Michael Douglas verrät: Stars lehnten legendäre Rolle ab
Michael Douglas (81) hat bei einem Panel auf dem TCM Classic Film Festival am 15. Februar überraschende Details über seinen oscargekrönten Film "Wall Street" aus dem Jahr 1987 verraten. Der Filmstar erzählte laut Fox News, dass er ursprünglich gar nicht die erste Wahl von Regisseur Oliver Stone (79) für die Rolle des skrupellosen Wall-Street-Investors Gordon Gekko war. "Ich habe vor Kurzem einen Artikel gelesen, in dem stand, dass Oliver zuerst zu Warren Beatty gegangen ist, der abgelehnt hat, und dann zu Richard Gere, der ebenfalls abgelehnt hat", erzählte Michael.

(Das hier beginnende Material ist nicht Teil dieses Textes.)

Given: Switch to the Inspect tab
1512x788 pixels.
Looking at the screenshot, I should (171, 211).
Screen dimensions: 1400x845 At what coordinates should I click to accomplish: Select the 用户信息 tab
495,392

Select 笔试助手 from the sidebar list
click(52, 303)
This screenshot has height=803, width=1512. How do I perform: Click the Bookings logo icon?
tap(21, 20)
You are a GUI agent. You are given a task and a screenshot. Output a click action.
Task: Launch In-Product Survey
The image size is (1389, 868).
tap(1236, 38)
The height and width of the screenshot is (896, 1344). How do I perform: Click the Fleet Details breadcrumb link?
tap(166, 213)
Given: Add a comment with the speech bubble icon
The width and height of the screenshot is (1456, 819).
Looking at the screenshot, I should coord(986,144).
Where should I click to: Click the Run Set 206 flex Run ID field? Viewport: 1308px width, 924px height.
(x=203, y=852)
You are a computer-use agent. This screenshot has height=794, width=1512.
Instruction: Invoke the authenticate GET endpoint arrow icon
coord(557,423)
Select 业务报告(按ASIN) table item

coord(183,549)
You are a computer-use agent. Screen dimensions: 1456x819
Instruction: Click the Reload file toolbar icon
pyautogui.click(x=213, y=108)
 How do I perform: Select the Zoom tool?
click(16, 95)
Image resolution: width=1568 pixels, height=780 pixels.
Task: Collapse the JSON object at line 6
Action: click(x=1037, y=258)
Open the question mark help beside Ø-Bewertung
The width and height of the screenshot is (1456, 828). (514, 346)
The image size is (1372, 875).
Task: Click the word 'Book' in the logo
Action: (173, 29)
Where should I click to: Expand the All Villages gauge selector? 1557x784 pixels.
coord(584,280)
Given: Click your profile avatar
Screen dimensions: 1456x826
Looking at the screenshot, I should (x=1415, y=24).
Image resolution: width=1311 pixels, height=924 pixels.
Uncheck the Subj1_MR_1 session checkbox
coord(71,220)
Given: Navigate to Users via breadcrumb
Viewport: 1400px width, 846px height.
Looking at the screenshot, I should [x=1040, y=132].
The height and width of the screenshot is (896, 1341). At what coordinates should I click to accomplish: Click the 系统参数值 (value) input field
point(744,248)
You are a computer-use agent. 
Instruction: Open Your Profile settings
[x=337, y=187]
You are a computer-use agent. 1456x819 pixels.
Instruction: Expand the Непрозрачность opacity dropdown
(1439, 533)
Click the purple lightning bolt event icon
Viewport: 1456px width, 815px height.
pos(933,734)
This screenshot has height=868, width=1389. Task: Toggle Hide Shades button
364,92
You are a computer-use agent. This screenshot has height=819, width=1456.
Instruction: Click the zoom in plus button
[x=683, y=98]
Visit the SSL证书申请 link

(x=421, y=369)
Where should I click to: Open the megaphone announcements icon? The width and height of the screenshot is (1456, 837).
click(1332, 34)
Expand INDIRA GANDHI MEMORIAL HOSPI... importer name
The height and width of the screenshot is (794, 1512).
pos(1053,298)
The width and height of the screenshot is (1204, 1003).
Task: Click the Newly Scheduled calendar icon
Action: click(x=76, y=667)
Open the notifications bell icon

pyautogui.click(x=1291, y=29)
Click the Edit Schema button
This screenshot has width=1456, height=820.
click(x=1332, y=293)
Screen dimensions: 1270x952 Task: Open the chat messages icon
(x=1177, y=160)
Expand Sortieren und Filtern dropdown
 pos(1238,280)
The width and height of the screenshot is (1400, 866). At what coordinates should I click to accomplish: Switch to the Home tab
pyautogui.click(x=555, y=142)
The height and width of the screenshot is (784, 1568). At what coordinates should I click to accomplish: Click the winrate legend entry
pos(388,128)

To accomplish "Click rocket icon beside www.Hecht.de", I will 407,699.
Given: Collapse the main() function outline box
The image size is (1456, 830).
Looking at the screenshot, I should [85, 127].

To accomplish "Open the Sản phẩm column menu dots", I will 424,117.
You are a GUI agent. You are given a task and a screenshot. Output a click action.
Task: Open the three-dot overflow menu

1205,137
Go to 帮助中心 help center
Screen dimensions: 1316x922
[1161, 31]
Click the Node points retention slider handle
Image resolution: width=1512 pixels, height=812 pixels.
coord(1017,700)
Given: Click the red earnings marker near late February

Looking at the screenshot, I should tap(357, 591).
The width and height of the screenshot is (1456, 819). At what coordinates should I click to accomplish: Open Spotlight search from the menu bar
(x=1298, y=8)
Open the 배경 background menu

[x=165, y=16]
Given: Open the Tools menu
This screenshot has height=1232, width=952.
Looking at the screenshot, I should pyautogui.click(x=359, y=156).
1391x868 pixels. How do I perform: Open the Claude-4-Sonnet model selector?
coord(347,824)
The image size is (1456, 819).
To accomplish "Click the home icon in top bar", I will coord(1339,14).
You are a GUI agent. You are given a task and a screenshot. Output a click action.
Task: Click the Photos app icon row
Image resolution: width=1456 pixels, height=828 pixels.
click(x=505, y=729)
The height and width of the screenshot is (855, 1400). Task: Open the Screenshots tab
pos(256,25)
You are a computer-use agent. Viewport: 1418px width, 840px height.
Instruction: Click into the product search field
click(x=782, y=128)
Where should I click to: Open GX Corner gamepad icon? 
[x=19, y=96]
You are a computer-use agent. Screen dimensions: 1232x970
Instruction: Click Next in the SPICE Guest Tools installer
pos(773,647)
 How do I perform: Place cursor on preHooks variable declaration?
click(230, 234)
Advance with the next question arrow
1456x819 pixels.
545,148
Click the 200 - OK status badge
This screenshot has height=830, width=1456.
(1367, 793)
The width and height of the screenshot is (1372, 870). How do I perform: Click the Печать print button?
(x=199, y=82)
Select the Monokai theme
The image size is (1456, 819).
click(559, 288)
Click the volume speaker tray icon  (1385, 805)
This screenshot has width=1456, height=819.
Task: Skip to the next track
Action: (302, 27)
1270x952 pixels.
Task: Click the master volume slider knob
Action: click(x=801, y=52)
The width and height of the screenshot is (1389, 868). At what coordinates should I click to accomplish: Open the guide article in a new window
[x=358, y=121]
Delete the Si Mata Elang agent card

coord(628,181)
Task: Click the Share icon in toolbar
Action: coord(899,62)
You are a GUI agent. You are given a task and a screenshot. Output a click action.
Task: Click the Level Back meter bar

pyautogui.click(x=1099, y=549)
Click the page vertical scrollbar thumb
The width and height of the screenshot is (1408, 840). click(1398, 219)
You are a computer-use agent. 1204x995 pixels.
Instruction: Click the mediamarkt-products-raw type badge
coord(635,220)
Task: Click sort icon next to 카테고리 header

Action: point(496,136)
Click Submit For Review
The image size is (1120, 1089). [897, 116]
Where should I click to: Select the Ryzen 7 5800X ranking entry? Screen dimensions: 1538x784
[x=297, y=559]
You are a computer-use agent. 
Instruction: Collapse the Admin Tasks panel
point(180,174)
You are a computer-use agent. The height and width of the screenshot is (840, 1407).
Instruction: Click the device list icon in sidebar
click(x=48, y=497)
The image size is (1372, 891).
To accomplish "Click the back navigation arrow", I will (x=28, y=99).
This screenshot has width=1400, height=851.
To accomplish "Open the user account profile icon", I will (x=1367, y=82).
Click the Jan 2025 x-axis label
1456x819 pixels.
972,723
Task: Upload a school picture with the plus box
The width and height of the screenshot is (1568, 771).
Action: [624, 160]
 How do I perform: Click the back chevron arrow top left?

Er gab zu, dass er nie gewusst hatte, dass er nicht die erste Wahl war, denn als Schauspieler denke man "immer gerne, dass man derjenige war, der ausgewählt wurde".
Michael spielte in "Wall Street" an der Seite von Charlie Sheen (60), der den jungen Börsenmakler Bud Fox verkörperte, den Gordon Gekko unter seine Fittiche nimmt. Für seine Darstellung des gnadenlosen Investors gewann der Schauspieler den Oscar als bester Hauptdarsteller. "Ich habe das Drehbuch gelesen, und es war ernsthafte, ernsthafte Arbeit. Also war ich wirklich glücklich, aufgeregt. Es war eine großartige Rolle. Man bekommt nicht viele gute Rollen in seinem Leben", sagte Michael während des Panels. Mit einem Seitenhieb in Richtung der beiden Stars, die die Rolle ablehnten, fügte er hinzu: "Aber wenn ich das so sage, diese armen Kerle. Ich meine, wie fühlen die sich wohl? Mit einem Film, den sie abgelehnt haben." 2010 kehrte er in der Fortsetzung "Wall Street: Money Never Sleeps" erneut in die Rolle des Gordon Gekko zurück.
Aktuell arbeitet Michael an seinen Memoiren. Wie Grand Central Publishing bekannt gab, erscheint das Buch im Oktober dieses Jahres. In seinen eigenen Worten will der Hollywoodstar ehrlich über sein bewegtes Leben berichten – nicht nur über die großen Erfolge in seiner Karriere, sondern auch über schwierige Phasen wie seinen Kampf gegen den Alkohol, seine Zeit im Schatten seines berühmten Vaters Kirk Douglas (†103) und seine Krebserkrankung. "Nachdem ich viele Jahre lang gefragt wurde, habe ich endlich entschieden, dass es an der Zeit ist, meine Geschichte in meinen eigenen Worten zu erzählen", erklärte er. Dabei wolle er nicht nur eine Aneinanderreihung von Höhepunkten liefern, sondern die echte Geschichte hinter den Schlagzeilen erzählen.